Given data below:

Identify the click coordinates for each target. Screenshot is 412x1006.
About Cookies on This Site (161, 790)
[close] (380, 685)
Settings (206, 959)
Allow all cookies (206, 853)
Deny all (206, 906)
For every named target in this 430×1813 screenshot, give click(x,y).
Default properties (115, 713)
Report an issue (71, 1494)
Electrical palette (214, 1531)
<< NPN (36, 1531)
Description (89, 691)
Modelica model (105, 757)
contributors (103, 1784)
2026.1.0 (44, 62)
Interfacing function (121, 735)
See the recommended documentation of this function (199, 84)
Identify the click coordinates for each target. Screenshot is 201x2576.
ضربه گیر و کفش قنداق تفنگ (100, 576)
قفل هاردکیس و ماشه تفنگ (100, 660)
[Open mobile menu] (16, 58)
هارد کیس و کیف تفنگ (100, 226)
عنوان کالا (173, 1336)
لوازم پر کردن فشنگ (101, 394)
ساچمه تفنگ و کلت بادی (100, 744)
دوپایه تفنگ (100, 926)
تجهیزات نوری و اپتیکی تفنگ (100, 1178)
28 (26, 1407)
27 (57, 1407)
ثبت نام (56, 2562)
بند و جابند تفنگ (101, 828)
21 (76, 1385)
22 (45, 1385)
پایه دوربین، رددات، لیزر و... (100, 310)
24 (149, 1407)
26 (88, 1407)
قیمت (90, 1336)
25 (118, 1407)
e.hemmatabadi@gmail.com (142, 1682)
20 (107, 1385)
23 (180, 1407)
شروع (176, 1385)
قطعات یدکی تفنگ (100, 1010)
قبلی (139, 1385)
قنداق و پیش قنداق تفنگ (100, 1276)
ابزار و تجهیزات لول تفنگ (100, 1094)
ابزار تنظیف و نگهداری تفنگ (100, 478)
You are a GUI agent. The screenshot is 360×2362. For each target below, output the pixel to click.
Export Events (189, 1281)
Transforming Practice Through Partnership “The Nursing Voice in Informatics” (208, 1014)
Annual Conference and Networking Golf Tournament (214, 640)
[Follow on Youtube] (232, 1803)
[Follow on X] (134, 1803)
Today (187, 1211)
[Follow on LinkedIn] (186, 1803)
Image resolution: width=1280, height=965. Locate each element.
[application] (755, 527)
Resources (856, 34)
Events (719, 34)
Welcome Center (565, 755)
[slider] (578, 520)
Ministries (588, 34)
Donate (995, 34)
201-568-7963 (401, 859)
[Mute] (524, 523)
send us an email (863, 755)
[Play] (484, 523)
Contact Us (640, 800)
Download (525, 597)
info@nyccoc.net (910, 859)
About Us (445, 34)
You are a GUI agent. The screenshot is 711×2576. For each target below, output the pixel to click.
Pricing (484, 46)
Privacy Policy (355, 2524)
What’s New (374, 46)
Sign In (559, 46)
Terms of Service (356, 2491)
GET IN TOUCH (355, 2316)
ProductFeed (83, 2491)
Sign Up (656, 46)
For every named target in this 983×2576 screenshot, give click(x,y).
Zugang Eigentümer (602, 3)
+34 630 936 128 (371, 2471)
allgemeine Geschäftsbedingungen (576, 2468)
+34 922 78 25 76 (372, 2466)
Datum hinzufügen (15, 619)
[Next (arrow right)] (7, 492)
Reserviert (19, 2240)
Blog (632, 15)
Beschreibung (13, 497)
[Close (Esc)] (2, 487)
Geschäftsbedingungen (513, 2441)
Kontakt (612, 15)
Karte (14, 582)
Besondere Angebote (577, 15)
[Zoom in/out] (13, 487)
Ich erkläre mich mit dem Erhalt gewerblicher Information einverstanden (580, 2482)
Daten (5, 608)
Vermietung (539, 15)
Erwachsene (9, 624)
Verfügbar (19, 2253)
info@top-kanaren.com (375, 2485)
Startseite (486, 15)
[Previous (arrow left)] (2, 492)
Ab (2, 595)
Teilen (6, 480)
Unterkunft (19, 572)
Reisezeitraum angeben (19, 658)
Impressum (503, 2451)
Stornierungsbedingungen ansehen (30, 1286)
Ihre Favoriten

End of Given data.

Work to complete »
Check each line of the entries above, and show every one holding the word "agent".

Solution to the problem »
You are a GUI agent. The screenshot is 360×2362. For each target below, output the pixel to click.
You are a GUI agent. The screenshot is 711×2576. For each target below, output the pixel to click.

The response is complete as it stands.